▶ [Task directions]:
Pick out every line of the items below that contains the string "screenshot", and copy each one. Matching is case-sensitive.

......

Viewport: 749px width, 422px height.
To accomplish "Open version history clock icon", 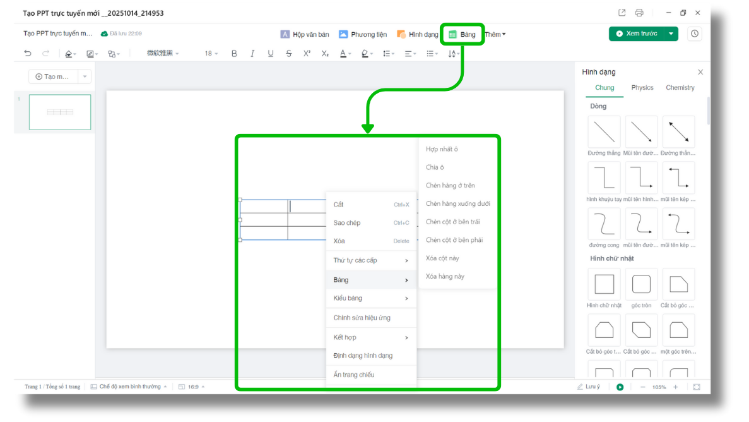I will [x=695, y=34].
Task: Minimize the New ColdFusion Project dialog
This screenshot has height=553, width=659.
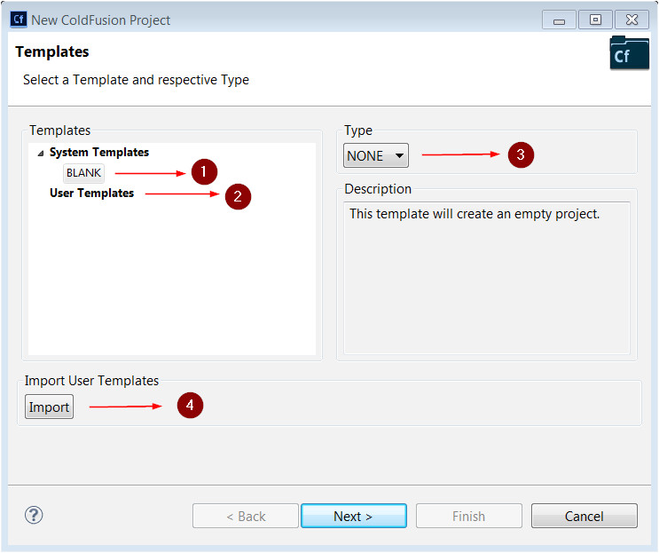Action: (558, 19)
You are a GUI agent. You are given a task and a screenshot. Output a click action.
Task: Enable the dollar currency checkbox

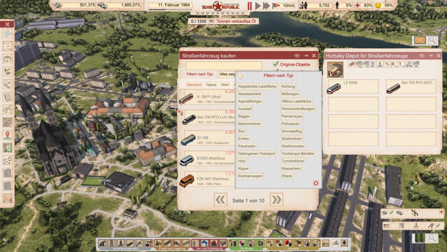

......

▶ [Task solution]:
This screenshot has height=553, width=659.
You are a GUI agent. You are given a task and a screenshot. Output a click action.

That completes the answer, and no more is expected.